The QuickAmp 136 (left) is a high input-impedance amplifier capable of measuring and recording up to 128 channels of electroencephalographic (EEG) data, as well as eye (EOG), muscle (EMG) and other physiological signals. It is used for Brain-Computer Interface research, in which brain signals are desired with low noise, high temporal resolution and as high spatial resolution as possible, and where EOG and EMG signals are also required for artefact control. The device is USB-2 compatible, allowing for great flexibility of deployment. It was manufactured and supplied by BrainProducts GmbH as part of a complete system including two 128-channel electrode caps.
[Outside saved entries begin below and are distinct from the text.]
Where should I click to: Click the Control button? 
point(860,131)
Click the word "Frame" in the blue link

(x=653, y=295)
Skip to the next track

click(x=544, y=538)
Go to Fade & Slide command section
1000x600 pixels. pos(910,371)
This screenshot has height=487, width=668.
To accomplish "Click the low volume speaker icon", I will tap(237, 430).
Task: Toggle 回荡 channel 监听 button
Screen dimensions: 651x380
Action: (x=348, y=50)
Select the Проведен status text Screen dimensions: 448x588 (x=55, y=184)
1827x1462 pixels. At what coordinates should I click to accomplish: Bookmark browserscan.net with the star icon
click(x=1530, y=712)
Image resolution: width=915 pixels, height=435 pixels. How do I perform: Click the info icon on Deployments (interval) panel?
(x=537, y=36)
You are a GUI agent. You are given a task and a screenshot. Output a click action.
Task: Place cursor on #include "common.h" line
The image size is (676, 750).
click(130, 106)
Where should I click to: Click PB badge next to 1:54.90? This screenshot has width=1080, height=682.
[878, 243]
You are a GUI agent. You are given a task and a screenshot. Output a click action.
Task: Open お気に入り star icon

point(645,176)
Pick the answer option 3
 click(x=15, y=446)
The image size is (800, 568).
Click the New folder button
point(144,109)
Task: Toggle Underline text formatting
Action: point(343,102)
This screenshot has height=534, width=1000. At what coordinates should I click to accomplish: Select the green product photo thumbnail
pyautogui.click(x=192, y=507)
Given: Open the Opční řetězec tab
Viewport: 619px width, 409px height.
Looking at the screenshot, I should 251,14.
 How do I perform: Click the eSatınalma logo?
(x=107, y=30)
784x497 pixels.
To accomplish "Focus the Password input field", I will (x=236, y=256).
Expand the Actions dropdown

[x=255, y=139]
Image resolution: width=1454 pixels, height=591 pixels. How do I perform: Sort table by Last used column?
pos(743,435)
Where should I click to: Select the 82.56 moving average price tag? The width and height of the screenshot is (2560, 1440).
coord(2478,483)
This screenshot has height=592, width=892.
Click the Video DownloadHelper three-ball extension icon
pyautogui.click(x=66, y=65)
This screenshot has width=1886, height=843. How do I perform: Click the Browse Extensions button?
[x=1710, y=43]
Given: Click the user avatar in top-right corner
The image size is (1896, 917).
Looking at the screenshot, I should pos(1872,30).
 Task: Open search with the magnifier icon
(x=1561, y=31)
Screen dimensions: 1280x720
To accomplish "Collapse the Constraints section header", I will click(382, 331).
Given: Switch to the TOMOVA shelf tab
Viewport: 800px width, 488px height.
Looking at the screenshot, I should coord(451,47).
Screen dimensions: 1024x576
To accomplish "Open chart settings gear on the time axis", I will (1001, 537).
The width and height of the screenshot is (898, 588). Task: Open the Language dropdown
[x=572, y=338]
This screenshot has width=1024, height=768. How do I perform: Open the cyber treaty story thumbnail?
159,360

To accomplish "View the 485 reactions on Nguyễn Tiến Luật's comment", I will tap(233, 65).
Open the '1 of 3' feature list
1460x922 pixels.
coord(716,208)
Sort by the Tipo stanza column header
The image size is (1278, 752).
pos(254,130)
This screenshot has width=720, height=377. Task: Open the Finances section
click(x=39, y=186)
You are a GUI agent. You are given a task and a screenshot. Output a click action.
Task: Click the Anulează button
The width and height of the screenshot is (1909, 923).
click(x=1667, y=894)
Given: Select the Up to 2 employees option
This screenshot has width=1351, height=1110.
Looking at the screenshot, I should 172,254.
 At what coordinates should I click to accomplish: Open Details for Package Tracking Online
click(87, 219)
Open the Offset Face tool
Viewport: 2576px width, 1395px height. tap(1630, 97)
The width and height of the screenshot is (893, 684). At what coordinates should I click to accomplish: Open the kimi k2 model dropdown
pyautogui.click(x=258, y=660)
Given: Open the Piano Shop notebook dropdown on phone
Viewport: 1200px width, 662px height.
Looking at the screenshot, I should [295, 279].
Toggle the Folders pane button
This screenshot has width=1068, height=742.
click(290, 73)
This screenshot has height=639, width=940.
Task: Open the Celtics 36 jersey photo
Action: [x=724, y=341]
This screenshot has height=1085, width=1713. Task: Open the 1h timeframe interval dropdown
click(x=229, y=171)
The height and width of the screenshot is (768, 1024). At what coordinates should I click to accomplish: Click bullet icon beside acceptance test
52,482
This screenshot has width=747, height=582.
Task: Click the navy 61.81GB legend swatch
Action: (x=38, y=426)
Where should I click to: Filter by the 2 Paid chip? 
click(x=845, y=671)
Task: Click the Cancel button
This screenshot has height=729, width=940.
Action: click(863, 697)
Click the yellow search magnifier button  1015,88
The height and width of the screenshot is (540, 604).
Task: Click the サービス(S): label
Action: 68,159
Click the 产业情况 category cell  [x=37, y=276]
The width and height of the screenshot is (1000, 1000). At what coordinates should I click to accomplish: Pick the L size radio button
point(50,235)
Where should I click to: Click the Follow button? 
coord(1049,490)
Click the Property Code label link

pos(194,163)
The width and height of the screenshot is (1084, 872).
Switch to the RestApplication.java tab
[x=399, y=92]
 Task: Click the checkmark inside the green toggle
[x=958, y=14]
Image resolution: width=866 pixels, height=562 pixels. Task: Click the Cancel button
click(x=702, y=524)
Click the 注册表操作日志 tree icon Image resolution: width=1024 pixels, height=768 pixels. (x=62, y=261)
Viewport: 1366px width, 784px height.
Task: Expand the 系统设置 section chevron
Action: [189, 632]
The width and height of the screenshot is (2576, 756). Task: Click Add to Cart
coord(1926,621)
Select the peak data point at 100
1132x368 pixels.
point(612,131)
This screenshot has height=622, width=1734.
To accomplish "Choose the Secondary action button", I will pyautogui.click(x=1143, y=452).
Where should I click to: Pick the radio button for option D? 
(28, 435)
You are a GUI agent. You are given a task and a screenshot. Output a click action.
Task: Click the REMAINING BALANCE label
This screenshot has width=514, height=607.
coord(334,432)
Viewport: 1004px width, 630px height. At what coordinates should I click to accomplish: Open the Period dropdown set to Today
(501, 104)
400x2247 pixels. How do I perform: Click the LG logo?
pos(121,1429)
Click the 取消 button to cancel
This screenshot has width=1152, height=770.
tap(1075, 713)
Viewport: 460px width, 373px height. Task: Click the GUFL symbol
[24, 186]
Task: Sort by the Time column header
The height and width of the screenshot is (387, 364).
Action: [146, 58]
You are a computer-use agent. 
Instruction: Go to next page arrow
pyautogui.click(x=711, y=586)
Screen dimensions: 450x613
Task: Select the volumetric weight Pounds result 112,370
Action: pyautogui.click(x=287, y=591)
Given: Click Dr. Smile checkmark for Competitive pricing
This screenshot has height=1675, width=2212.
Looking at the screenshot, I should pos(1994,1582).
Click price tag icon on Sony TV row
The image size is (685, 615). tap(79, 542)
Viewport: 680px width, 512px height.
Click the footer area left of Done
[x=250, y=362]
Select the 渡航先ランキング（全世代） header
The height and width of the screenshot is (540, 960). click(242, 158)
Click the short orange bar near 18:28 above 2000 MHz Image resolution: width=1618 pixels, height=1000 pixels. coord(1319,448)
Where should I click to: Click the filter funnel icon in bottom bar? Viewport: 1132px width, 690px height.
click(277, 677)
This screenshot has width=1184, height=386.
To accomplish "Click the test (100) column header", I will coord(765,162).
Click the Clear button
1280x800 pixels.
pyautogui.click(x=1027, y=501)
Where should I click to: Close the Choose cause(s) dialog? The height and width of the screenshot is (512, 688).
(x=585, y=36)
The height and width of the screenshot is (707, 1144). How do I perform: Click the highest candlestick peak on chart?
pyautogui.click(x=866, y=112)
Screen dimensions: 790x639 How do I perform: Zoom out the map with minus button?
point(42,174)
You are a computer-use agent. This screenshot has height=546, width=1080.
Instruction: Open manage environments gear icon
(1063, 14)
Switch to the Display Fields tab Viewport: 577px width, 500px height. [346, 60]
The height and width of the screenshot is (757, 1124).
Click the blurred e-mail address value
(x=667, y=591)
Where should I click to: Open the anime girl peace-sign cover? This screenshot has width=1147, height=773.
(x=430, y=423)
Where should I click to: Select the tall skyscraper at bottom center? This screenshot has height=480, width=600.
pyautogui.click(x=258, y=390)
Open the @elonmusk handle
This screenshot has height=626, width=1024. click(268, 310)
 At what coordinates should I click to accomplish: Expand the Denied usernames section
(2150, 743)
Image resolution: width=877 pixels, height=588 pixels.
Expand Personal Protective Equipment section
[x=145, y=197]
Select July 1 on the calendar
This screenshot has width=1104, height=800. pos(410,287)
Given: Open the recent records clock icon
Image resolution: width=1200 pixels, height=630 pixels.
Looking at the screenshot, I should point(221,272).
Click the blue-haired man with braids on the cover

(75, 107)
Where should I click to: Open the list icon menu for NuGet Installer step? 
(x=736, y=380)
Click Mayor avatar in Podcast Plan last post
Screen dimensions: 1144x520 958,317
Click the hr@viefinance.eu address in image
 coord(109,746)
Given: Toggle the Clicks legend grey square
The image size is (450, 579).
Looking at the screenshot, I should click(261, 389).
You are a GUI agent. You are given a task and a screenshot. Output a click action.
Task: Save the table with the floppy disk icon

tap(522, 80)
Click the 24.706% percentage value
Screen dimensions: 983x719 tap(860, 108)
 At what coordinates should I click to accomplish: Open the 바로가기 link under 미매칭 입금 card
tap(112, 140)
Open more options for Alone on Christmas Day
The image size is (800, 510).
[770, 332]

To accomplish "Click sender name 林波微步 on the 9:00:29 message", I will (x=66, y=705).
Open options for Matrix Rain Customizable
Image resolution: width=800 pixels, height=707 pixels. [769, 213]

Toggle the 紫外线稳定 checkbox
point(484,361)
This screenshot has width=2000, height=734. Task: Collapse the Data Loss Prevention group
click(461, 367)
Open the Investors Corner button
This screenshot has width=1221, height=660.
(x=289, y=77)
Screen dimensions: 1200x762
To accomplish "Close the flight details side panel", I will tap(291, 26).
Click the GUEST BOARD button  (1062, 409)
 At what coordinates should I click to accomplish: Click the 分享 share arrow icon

The manufacturer’s recording software also acts as a server, allowing data to be streamed over TCP/IP with very little delay to our own custom-written analysis software, which is integrated with the de facto standard in online biosignal analysis software, the BCI2000. The hardware is CE-certified as safe for use as a medical device and, in combination with a laptop computer, is highly portable, making it possible for  with patients and paid subjects alike. As of 2008 we have also laboratory that has been optimized for acquiring noise-free EEG signals, using older 40-channel equipment by Precision Instruments, Inc (right).

Coil Laboratory

Coil Laboratory
Experiments with the ultra-high-field scanners are enabled by homebuilt rf-coils, preamplifiers and T/R-switches. This hardware is designed and constructed in our coil laboratory, equipped with two network analysers, a noise figure analyser, a spectrum analyser and a shielded box for noise figure measurements.

In addition, several software Packages for simulation of coils (XFDTD, Remcom; SEMCAD, Speag; Microwave Studio, CST) and preamplifiers (Microwave Office, Applied Wave Research, El Segundo, CA, USA) are available.